Given that this is for a game, you probably care about speed. A lookup table is definitely the fastest but you trade accuracy for speed with this method. So how accurate must you be to meet requirements? Only you can answer that. Before you trade accuracy, determine first if you have a speed problem. All of the trigonometric functions are calculated using numerical methods (research numerical analysis to learn more). Some trig functions are have more expensive methods than others because they rely on series that converge more slowly and who knows, your computer may have different implementations for these functions than another computer. At any rate, you can find out for yourself how expensive these functions are by writing some small programs that loop through as many iterations as you desire, with increments of your choosing, all the while timing the outcomes. Then you can pick the fastest method.
While others are very right to mention that you are almost certainly falling into the pit of premature optimization, when they say that trigonometric functions are O(1) they're not telling the whole story.
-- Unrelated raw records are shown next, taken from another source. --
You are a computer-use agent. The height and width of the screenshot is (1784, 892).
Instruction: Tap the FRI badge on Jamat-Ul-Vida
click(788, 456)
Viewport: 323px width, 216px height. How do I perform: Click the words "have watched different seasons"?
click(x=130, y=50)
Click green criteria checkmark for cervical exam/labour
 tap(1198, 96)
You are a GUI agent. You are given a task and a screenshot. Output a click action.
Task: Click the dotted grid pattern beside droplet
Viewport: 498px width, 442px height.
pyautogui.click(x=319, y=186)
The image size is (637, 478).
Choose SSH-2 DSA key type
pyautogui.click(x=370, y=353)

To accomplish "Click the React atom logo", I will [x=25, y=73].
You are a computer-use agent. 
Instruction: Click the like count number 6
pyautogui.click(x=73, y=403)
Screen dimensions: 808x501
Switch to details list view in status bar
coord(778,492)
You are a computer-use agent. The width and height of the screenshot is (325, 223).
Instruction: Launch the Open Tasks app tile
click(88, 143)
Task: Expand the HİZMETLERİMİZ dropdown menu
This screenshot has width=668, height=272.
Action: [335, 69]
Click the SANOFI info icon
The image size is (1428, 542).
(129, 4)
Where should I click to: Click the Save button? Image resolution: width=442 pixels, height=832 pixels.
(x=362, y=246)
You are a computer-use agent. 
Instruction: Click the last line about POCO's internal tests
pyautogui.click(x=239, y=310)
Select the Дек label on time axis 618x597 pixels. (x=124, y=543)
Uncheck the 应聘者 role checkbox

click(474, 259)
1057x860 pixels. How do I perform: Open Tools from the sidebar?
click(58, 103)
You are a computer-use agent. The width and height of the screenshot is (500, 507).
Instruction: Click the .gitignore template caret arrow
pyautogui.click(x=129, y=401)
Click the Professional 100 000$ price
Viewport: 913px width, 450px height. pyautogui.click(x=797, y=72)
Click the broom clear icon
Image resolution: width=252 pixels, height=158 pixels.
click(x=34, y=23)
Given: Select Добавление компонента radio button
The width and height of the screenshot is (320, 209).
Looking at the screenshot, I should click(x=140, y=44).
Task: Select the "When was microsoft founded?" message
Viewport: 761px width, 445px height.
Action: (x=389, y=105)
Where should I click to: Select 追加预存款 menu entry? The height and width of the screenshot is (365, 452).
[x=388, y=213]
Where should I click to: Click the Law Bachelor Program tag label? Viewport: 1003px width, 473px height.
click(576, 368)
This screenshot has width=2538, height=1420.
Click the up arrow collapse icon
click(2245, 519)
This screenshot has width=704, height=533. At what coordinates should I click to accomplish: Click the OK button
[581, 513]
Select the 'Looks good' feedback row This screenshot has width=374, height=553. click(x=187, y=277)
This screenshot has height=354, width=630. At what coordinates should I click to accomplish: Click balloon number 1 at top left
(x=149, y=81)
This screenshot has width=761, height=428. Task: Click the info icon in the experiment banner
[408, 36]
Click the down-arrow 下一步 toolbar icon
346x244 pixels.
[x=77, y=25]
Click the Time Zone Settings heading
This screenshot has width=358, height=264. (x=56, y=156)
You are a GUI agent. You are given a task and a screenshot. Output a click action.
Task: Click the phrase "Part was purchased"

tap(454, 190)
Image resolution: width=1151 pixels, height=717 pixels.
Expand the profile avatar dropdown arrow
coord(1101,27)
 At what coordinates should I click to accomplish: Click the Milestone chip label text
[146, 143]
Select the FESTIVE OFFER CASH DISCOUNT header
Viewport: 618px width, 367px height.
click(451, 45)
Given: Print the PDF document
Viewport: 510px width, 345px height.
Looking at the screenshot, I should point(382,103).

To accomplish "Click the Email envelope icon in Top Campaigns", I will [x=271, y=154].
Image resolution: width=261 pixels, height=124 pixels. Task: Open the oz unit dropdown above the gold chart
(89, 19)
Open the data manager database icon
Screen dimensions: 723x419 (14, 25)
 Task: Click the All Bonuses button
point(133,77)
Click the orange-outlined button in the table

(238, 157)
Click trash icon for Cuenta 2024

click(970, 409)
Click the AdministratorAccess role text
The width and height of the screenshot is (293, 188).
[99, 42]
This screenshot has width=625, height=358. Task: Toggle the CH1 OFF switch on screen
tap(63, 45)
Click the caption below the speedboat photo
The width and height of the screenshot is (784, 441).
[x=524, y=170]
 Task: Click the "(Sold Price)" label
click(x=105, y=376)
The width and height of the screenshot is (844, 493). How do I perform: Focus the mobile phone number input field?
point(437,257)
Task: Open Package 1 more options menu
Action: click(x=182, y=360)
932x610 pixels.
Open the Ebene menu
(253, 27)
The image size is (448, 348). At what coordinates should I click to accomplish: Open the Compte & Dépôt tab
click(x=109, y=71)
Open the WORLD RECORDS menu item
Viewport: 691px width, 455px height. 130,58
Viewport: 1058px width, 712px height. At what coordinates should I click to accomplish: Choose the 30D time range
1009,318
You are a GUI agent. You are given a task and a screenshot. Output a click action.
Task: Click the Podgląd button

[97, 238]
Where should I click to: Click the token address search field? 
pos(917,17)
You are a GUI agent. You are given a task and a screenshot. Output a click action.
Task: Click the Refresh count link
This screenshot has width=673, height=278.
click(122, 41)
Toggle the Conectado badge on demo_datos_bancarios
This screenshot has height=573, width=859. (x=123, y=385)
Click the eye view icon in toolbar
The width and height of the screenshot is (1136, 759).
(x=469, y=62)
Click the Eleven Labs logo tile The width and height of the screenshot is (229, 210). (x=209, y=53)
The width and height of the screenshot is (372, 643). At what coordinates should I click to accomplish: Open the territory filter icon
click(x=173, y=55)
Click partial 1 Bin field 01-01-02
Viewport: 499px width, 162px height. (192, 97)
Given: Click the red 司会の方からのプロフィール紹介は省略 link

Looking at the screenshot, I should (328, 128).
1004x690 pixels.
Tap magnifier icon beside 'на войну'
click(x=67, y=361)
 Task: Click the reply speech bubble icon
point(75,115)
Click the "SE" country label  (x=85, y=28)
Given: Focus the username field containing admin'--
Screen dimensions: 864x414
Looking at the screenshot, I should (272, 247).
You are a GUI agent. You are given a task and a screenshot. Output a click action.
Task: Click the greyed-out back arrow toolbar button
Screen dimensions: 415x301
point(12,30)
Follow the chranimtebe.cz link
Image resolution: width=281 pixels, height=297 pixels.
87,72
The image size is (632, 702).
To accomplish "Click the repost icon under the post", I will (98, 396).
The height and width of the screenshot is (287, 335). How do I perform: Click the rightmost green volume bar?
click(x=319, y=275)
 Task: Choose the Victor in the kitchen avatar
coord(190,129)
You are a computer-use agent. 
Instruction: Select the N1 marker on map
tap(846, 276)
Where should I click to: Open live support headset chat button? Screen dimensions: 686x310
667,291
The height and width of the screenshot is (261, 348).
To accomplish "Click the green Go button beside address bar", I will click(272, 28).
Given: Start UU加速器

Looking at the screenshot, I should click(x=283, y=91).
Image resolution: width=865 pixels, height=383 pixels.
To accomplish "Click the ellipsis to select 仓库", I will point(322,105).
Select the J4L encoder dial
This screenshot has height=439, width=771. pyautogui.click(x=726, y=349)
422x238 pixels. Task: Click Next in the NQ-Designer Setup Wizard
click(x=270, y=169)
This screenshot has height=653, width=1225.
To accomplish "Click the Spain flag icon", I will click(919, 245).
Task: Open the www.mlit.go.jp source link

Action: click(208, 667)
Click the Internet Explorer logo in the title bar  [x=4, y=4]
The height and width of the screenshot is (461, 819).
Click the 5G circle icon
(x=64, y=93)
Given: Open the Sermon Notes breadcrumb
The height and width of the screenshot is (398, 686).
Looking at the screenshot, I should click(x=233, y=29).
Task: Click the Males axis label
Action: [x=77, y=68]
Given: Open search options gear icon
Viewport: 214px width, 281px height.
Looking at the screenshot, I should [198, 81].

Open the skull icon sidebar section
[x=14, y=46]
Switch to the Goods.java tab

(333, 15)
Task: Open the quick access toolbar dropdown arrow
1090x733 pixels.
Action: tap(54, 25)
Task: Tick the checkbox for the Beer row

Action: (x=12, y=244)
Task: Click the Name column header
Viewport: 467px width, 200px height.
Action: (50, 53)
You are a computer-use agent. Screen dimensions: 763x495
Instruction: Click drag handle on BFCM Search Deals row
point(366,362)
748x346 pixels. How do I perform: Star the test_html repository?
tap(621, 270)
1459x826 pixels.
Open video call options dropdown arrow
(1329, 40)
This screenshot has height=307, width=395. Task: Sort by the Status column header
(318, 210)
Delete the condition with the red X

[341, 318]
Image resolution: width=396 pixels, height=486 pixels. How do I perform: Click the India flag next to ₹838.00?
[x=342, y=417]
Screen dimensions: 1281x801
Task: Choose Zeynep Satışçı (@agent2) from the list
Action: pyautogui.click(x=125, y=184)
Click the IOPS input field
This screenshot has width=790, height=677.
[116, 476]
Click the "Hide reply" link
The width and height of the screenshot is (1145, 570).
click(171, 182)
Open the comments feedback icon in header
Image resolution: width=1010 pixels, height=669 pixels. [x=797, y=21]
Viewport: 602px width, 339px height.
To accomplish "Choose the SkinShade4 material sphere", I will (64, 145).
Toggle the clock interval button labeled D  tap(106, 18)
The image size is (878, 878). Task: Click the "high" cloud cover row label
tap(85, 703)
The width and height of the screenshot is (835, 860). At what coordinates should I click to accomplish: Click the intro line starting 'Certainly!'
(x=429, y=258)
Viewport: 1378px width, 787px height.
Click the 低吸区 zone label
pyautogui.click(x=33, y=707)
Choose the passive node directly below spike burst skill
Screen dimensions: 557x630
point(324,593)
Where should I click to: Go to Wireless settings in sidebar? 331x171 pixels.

Most trigonometric function implementations are actually O(N) in the value of the input function. This is because the trig functions are most efficiently calculated on a small interval like [0, 2π) (or, for the best implementations, even smaller parts of this interval, but that one suffices to explain things). So the algorithm looks something like this, in pseudo-Python:
def Cosine_0to2Pi(x):
#a series approximation of some kind, or CORDIC, or perhaps a table
#this function requires 0 <= x < 2Pi
def MyCosine(x):
if x < 0:
x = -x
while x >= TwoPi:
x -= TwoPi
return Cosine_0to2Pi(x)
Even microcoded CPU instructions like the x87's FSINCOS end up doing something like this internally. So trig functions, because they are periodic, usually take O(N) time to do the argument reduction. There are two caveats, however:
If you have to calculate a ton of values off the principal domain of the trig functions, your math is probably not very well thought out.
Big-O notation hides a constant factor. Argument reduction has a very small constant factor, because it's simple to do. Thus the O(1) part is going to dominate the O(N) part for just about every input.